July 30, 2007 | 2:00 a.m. CDT

Three guides show the beauty of the Missouri River on a canoe trip from Rocheport to Huntsdale

Brett Dufur, top, helps high school students from St. Louis pile into their canoes in Rocheport on Wednesday. Dufur leads trips along the Missouri River; this group trekked from Rocheport to Huntsdale.

For most of these students, this is their first time paddling a canoe. Dufur says looking out for 26 teenagers is manageable, but as he loads the third pair of students onto their canoe, another pair already paddling tips over. Sev Behrer then jumps into the creek to retrieve the wet students.

“No one has ever tipped over two minutes into the trip,” Dufur says. “I’ll have to keep an extra eye on them.”

After that, no one falls into the Big Muddy. Along their route from Rocheport to Huntsdale, the city kids look with awe as they float underneath the Interstate 70 Missouri River Bridge. The caravan stops three times, twice for fierce water fights and once to see the Torbett Spring and waterfall, which comes out of the Lewis and Clark Cave.

There is also a fourth stop, three-quarters of the way into the trip.
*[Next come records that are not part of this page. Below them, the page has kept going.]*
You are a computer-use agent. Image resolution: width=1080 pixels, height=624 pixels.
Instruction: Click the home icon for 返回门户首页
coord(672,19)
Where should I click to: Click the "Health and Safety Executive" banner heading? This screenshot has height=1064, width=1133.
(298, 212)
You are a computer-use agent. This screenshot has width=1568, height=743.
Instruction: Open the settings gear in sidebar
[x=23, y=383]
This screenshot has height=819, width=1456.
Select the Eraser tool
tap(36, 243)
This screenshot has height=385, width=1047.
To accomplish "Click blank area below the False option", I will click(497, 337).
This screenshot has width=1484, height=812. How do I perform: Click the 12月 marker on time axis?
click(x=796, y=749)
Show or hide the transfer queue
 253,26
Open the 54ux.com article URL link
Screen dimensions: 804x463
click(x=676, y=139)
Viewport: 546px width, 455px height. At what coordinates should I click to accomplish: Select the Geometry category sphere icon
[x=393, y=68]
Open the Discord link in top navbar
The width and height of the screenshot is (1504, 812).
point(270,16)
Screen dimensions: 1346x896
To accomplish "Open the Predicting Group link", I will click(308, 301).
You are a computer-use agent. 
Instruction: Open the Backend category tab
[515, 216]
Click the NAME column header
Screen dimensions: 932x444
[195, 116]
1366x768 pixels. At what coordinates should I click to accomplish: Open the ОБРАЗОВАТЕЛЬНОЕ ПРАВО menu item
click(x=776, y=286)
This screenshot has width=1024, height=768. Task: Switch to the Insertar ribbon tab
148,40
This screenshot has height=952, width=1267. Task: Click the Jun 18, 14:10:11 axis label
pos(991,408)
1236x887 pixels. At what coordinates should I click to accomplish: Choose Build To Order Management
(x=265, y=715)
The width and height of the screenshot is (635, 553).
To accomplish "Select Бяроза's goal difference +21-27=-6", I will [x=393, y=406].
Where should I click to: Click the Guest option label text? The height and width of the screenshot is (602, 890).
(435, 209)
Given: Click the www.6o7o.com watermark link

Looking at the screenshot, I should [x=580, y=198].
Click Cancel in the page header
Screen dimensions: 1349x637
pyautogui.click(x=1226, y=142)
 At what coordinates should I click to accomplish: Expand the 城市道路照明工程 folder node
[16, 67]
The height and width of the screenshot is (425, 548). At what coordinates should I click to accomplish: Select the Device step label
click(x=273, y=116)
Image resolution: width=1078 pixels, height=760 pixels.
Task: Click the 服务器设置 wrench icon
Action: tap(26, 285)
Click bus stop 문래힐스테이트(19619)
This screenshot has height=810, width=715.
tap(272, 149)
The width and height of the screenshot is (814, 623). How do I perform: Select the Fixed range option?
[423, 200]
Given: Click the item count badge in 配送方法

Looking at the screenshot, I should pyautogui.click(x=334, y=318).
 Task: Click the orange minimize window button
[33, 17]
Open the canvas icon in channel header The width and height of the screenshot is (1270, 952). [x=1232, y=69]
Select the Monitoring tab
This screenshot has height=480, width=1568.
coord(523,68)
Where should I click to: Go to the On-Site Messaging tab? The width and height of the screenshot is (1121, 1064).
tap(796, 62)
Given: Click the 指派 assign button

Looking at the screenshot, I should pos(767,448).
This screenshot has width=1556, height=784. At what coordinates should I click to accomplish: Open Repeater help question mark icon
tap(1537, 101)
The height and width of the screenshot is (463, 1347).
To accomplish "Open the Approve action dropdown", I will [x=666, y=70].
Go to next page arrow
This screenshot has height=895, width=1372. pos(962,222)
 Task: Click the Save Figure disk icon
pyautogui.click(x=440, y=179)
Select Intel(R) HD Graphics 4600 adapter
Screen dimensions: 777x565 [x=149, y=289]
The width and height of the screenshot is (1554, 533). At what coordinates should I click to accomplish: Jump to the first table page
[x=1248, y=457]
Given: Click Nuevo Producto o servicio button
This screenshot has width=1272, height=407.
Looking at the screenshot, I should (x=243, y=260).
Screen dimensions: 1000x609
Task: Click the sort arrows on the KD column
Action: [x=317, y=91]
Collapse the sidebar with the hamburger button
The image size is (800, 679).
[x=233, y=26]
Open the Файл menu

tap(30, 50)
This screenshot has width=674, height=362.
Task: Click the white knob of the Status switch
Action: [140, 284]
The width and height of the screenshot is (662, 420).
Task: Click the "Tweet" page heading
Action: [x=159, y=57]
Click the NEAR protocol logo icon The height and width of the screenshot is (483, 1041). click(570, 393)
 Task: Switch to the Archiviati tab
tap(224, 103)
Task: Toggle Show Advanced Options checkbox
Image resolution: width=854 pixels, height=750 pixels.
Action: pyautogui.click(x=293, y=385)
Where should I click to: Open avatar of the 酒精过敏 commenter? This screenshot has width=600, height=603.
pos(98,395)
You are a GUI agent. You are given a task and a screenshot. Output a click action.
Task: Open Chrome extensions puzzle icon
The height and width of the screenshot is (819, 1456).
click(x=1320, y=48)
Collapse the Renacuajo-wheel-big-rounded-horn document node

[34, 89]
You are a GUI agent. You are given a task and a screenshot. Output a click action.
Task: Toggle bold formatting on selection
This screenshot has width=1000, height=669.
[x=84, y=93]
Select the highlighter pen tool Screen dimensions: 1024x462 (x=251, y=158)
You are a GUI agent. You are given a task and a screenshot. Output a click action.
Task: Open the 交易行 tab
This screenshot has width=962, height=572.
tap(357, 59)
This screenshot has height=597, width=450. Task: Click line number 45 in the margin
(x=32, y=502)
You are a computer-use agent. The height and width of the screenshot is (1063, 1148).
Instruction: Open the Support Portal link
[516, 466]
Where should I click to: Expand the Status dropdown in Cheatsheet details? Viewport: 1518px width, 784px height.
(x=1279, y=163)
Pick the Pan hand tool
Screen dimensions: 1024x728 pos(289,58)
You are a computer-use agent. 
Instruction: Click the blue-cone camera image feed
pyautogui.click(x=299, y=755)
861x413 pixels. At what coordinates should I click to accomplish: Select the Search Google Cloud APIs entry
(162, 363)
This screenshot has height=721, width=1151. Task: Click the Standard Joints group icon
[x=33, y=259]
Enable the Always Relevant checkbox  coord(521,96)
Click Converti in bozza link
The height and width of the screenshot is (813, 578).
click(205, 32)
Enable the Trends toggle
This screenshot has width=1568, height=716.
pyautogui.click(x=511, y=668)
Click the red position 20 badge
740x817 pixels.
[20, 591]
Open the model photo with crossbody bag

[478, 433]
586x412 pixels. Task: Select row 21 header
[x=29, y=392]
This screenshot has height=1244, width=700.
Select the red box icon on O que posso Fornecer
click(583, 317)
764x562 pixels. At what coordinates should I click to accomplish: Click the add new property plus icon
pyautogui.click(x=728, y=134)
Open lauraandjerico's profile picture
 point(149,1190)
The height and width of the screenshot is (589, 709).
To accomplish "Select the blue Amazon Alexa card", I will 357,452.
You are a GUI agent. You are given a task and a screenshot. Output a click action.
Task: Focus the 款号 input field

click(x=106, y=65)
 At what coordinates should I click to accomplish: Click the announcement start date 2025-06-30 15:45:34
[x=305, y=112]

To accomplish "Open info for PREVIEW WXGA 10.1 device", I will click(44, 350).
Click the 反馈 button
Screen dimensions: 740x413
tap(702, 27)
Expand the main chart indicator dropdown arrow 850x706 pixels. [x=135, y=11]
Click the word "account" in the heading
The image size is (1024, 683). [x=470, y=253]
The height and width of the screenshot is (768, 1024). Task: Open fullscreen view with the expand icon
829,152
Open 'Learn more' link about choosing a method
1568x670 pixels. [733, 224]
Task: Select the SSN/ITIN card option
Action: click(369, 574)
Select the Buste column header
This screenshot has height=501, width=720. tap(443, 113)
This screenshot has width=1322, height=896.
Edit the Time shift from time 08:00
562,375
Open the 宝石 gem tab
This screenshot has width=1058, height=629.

Dufur, feeling confident in and proud of the students’ paddling skills, calls everyone together in the middle of the river. The students, holding onto each other’s canoes, listen to the sounds of the river as Dufur explains how Lewis and Clark and other explorers used the same waterway for their expeditions ages ago.

“In general, everyone seems to have a negative perception of the Missouri River,” Dufur says. “Maybe it’s because of the 1993 floods they saw on TV. I’m here to show them the river’s beauty.”